## Task instructions
Rewrite the part of the records that opens with the line containing "This screenshot has height=519, width=895." and closes with the line containing "Action: (32, 213)", changing "status bar" to "footer" and keeping everything else the same. Leave the pictures out of your answer.

Rows on where targets appear
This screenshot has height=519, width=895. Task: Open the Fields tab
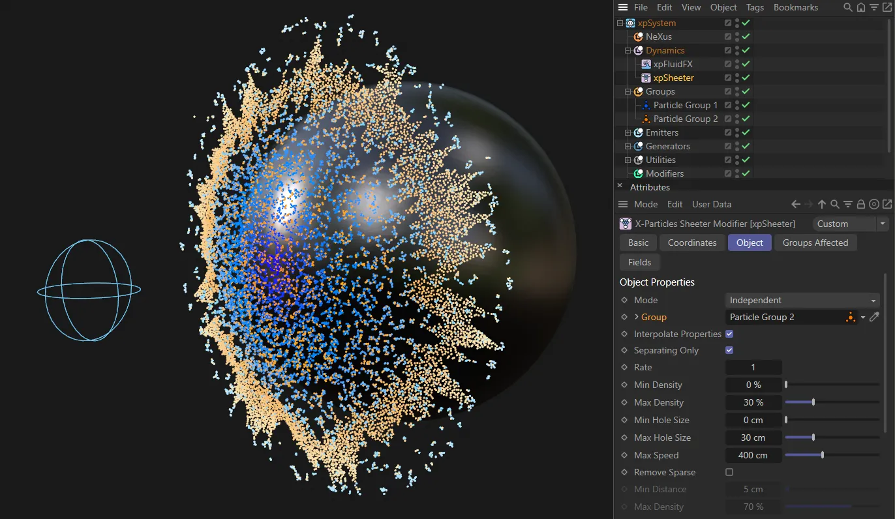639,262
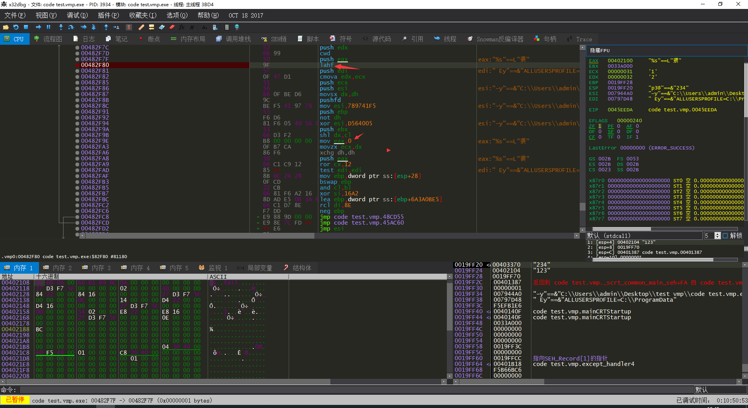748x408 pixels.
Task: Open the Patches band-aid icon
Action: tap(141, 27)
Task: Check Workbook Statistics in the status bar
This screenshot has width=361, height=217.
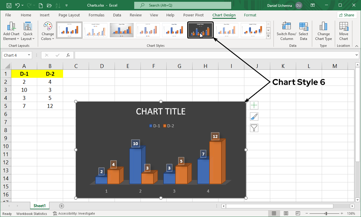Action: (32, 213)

* * *

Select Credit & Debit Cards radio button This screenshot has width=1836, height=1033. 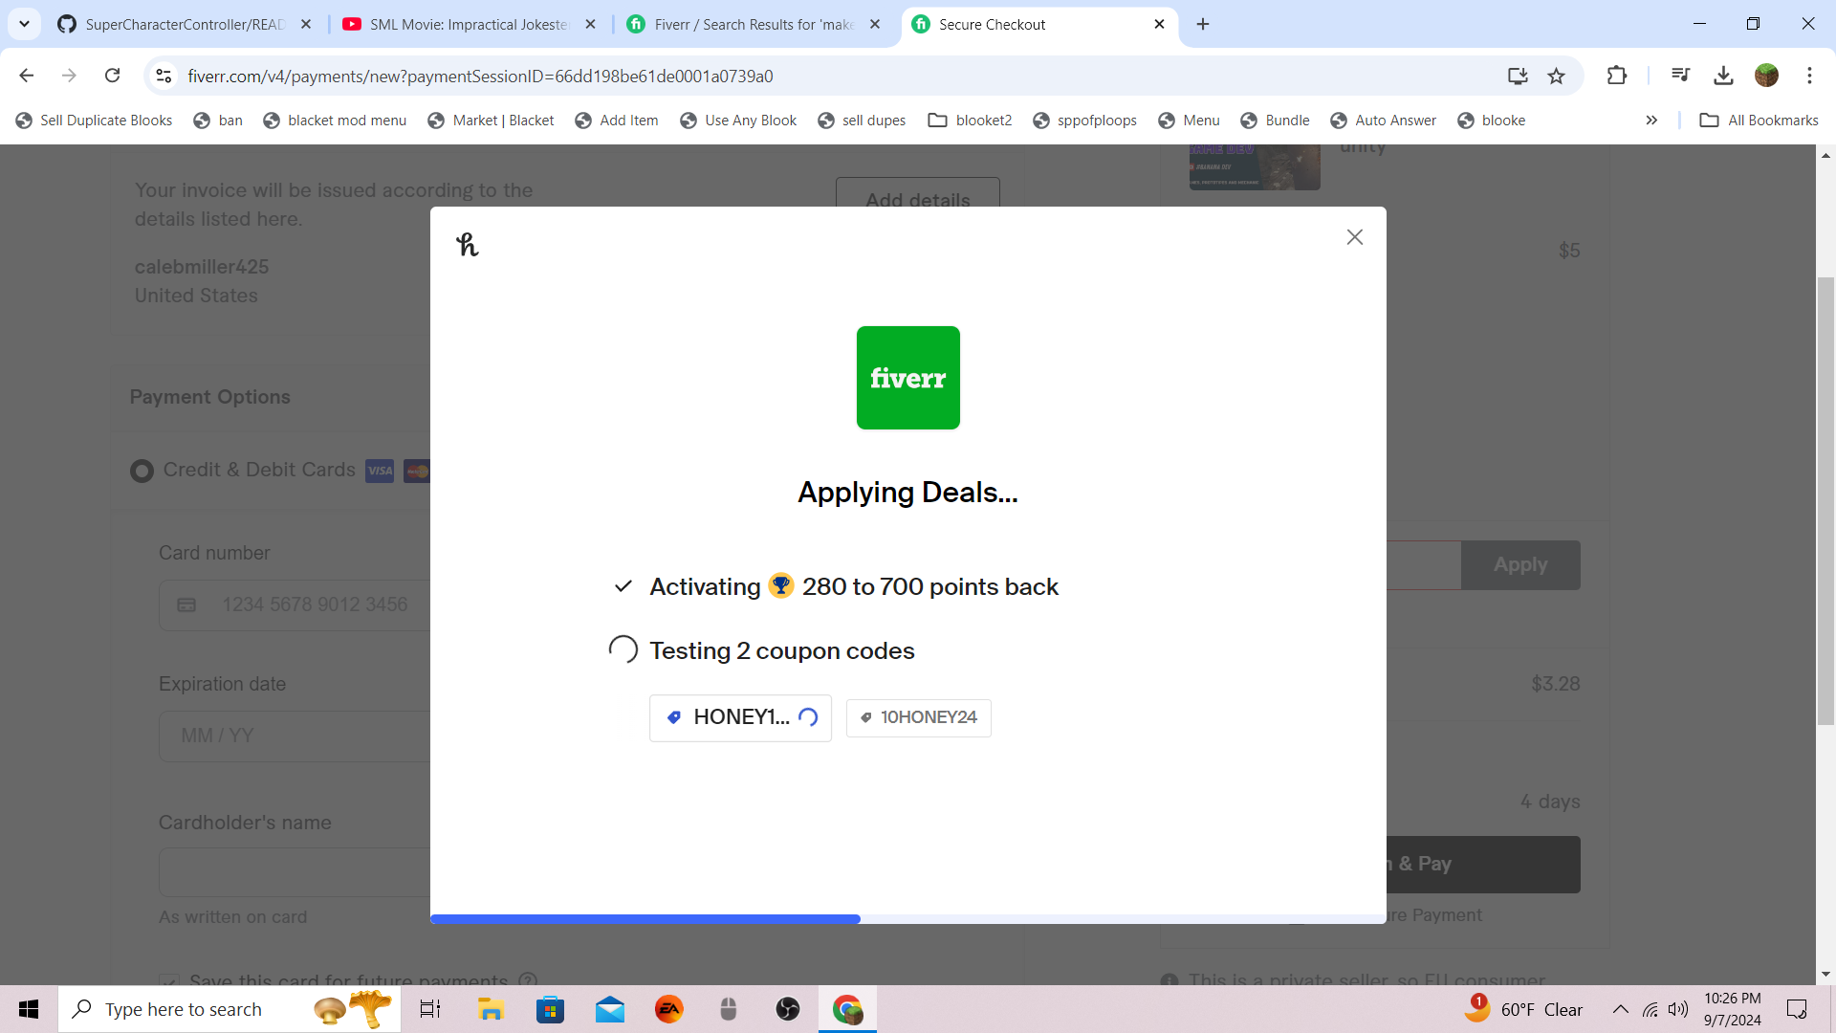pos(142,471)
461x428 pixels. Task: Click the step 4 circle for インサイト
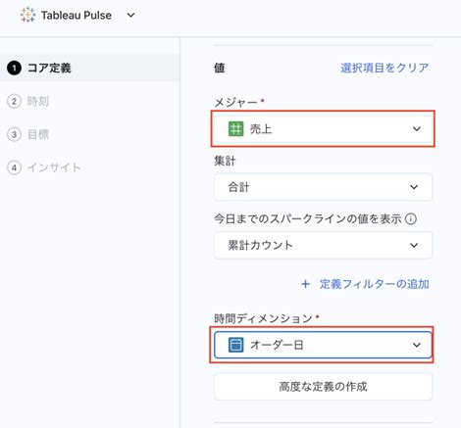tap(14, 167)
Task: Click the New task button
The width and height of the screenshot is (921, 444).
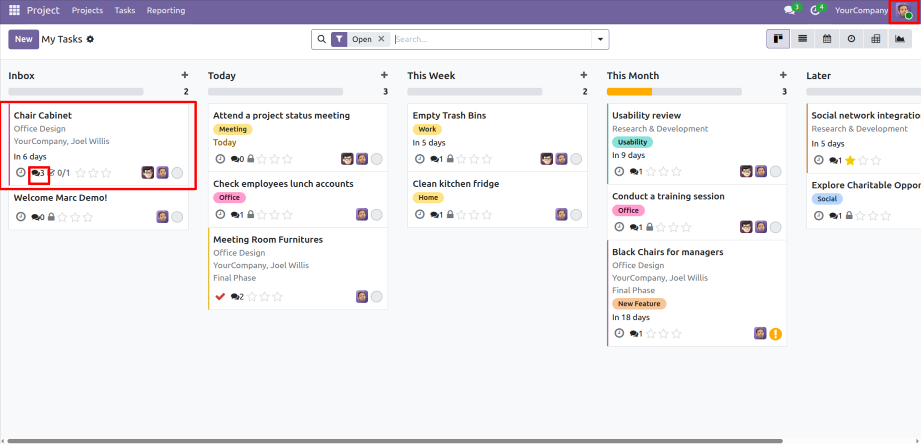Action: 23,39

## Expected answer
This screenshot has height=519, width=895. Task: Open the Fields tab
639,262
748x408 pixels.
Task: Open the Patches band-aid icon
Action: tap(141, 27)
Task: Check Workbook Statistics in the footer
This screenshot has width=361, height=217.
Action: (32, 213)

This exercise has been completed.